==== SUPPLIED DATA
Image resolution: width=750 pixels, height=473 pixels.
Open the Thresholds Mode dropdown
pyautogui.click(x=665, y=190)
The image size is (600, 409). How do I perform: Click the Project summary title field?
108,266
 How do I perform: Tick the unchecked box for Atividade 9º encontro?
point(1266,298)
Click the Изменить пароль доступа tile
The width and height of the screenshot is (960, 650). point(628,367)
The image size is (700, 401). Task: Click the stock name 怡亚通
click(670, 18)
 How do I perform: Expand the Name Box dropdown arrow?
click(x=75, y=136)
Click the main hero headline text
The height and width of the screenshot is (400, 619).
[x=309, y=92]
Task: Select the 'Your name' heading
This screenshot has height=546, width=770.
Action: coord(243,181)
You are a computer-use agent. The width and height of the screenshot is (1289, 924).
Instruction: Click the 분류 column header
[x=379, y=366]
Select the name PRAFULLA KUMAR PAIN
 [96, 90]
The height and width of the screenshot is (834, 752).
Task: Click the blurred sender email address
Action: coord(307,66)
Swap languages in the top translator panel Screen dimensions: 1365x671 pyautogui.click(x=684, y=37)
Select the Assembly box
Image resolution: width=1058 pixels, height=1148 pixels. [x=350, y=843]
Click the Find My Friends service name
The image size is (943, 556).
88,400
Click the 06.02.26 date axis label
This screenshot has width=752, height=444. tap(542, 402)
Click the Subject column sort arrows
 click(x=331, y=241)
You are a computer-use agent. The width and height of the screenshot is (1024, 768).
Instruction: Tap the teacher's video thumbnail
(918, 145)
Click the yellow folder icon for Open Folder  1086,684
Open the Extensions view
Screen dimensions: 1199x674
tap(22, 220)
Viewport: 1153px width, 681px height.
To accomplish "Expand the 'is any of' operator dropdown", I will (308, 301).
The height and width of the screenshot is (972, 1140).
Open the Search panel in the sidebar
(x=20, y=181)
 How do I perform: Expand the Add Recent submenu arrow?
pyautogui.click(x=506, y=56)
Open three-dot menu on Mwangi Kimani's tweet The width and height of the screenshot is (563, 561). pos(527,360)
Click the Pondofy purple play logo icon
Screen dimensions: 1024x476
========
» AIM:
Print the whole listing above again, line for line, with no changes.

» SOLVED EXERCISE:
Image resolution: width=750 pixels, height=473 pixels.
Open the Thresholds Mode dropdown
pyautogui.click(x=665, y=190)
The image size is (600, 409). How do I perform: Click the Project summary title field?
108,266
 How do I perform: Tick the unchecked box for Atividade 9º encontro?
point(1266,298)
Click the Изменить пароль доступа tile
The width and height of the screenshot is (960, 650). point(628,367)
The image size is (700, 401). Task: Click the stock name 怡亚通
click(670, 18)
 How do I perform: Expand the Name Box dropdown arrow?
click(x=75, y=136)
Click the main hero headline text
The height and width of the screenshot is (400, 619).
[x=309, y=92]
Task: Select the 'Your name' heading
This screenshot has height=546, width=770.
Action: coord(243,181)
You are a computer-use agent. The width and height of the screenshot is (1289, 924).
Instruction: Click the 분류 column header
[x=379, y=366]
Select the name PRAFULLA KUMAR PAIN
 [96, 90]
The height and width of the screenshot is (834, 752).
Task: Click the blurred sender email address
Action: coord(307,66)
Swap languages in the top translator panel Screen dimensions: 1365x671 pyautogui.click(x=684, y=37)
Select the Assembly box
Image resolution: width=1058 pixels, height=1148 pixels. [x=350, y=843]
Click the Find My Friends service name
The image size is (943, 556).
88,400
Click the 06.02.26 date axis label
This screenshot has width=752, height=444. tap(542, 402)
Click the Subject column sort arrows
 click(x=331, y=241)
You are a computer-use agent. The width and height of the screenshot is (1024, 768).
Instruction: Tap the teacher's video thumbnail
(918, 145)
Click the yellow folder icon for Open Folder  1086,684
Open the Extensions view
Screen dimensions: 1199x674
tap(22, 220)
Viewport: 1153px width, 681px height.
To accomplish "Expand the 'is any of' operator dropdown", I will (308, 301).
The height and width of the screenshot is (972, 1140).
Open the Search panel in the sidebar
(x=20, y=181)
 How do I perform: Expand the Add Recent submenu arrow?
pyautogui.click(x=506, y=56)
Open three-dot menu on Mwangi Kimani's tweet The width and height of the screenshot is (563, 561). pos(527,360)
Click the Pondofy purple play logo icon
Screen dimensions: 1024x476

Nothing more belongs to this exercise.